— KUTIPAN TEKS —
═══
Dalam al-Qur’ān maupun hadis, banyak ditemukan literatur yang memerintahkan seorang muslim untuk bekerja dalam rangka memenuhi dan melengkapi kebutuhan duniawi. Salah satu perintah Allah kepada umat-Nya untuk bekerja termaktub dalam Q.S. at-Taubah/9:105 berikut ini:

Artinya: “Dan katakanlah, “Bekerjalah kamu, maka Allah akan melihat pekerjaanmu, begitu juga rasul-Nya dan orang-orang mukmin, dan kamu akan dikembalikan kepada (Allah) yang maha mengetahui yang gaib dan yang nyata, lalu diberitakan-Nya kepada kamu apa yang telah kamu kerjakan.” (Q.S. at-Taubah/9: 105)

Q.S. at-Taubah/9: 105 menjelaskan, bahwa Allah Swt. memerintahkan kepada kita untuk semangat dalam melakukan amal saleh sebanyak-banyaknya. Allah Swt. akan melihat dan menilai amal-amal tersebut. Pada akhirnya, seluruh manusia akan dikembalikan kepada Allah Swt. dengan membawa amal perbuatannya masing-masing. Mereka yang berbuat baik akan diberi pahala atas perbuatannya itu. Mereka yang berbuat jahat akan diberi siksaan atas perbuatan yang telah mereka lakukan selama hidup di dunia.

Sebutan lain dari ganjaran adalah imbalan atau upah atau compensation. Imbalan dalam konsep Islam menekankan pada dua aspek, yaitu dunia dan akhirat. Namun, penekanan kepada akhirat itu lebih penting daripada penekanan kepada dunia (dalam hal ini materi).
═══
— DAFTAR DATA —
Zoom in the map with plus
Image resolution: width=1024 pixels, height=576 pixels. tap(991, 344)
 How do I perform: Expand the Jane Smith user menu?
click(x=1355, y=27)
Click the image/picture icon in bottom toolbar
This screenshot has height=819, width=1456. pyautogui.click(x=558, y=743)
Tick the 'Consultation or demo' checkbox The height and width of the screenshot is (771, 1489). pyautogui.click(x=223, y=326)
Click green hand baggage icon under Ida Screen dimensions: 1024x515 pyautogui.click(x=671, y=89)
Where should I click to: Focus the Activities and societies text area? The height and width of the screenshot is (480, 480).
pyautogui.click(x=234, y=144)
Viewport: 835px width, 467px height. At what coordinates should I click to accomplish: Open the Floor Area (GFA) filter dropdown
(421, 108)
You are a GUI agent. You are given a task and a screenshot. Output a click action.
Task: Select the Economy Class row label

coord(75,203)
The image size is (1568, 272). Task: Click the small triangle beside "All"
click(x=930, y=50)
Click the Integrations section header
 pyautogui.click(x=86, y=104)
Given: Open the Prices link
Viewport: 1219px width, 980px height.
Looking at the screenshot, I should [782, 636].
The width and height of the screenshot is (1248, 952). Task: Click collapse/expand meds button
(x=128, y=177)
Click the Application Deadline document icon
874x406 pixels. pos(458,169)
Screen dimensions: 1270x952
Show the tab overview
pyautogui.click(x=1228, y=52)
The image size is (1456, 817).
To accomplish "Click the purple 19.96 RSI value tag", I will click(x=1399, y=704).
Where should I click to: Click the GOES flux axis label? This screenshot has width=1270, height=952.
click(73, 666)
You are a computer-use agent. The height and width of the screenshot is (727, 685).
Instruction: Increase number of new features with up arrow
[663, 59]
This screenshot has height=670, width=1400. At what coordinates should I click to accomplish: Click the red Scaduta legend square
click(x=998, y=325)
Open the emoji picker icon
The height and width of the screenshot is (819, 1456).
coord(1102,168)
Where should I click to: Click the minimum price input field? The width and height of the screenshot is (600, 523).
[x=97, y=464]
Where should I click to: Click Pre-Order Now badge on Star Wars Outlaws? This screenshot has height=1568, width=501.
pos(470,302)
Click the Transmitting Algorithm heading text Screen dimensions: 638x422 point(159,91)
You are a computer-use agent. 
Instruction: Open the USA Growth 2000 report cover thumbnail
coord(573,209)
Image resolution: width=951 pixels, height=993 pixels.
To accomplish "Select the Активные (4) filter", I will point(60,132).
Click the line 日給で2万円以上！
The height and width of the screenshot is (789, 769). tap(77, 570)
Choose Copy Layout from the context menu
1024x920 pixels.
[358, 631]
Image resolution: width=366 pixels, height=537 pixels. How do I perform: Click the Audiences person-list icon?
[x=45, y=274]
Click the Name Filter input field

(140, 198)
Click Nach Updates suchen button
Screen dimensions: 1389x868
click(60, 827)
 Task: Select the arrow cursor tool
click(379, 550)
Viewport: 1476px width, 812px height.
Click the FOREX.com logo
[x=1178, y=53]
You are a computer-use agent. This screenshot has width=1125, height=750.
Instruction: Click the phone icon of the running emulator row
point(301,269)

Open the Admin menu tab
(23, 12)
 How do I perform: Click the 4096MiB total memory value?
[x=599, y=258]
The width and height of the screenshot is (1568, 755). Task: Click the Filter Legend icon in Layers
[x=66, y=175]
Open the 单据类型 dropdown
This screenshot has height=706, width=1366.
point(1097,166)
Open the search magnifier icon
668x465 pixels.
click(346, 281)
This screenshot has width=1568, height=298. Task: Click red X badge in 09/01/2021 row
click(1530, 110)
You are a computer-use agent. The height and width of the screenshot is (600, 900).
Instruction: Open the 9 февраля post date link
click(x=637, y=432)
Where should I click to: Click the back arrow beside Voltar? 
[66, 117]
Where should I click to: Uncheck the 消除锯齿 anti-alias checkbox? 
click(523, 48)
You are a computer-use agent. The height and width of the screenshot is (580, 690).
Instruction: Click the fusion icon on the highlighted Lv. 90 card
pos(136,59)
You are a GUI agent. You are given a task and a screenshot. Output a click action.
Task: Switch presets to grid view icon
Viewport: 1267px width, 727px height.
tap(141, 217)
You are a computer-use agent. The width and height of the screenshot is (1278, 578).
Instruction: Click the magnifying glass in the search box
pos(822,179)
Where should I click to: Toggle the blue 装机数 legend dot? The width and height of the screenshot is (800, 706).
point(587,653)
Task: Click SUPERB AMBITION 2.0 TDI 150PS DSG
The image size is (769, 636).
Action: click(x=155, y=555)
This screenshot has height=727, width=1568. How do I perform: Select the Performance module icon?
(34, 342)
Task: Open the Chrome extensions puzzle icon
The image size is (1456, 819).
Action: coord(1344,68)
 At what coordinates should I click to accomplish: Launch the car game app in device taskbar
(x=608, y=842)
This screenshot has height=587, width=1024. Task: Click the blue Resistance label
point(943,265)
═══
— TUGAS LATIHAN —
1. Menurut kutipan tentang perintah bekerja dalam Islam, imbalan dalam konsep Islam menekankan pada dua aspek apa?
2. Teruskan kutipan tentang perintah bekerja dalam Islam mulai dari sesudah kalimat terakhirnya.

— JAWABAN LATIHAN —
1. Dunia dan akhirat.

2.
Ayat di atas juga menjelaskan bahwa Allah Swt. memerintahkan kita untuk bekerja, dan Allah Swt. pasti membalas semua yang telah kita kerjakan. Hal yang perlu diperhatikan dalam ayat ini adalah penegasan Allah  Swt. bahwa motivasi atau niat bekerja itu mestilah benar.

Umat Islam dianjurkan agar tidak hanya merasa cukup dengan melakukan “tobat” saja, tetapi harus dibarengi dengan usaha-usaha untuk melakukan perbuatan terpuji yang lainnya, seperti menunaikan zakat, membantu orang-orang yang membutuhkan pertolongan, menyegerakan untuk mengerjakan ṡalat, saling menasihati teman dalam hal kebenaran dan kesabaran, dan masih banyak lagi usaha-usaha lain yang sangat terpuji. Semua itu dilakukan atas dasar taat dan patuh kepada perintah Allah Swt. dan yakin bahwa Allah Swt. pasti menyaksikan itu.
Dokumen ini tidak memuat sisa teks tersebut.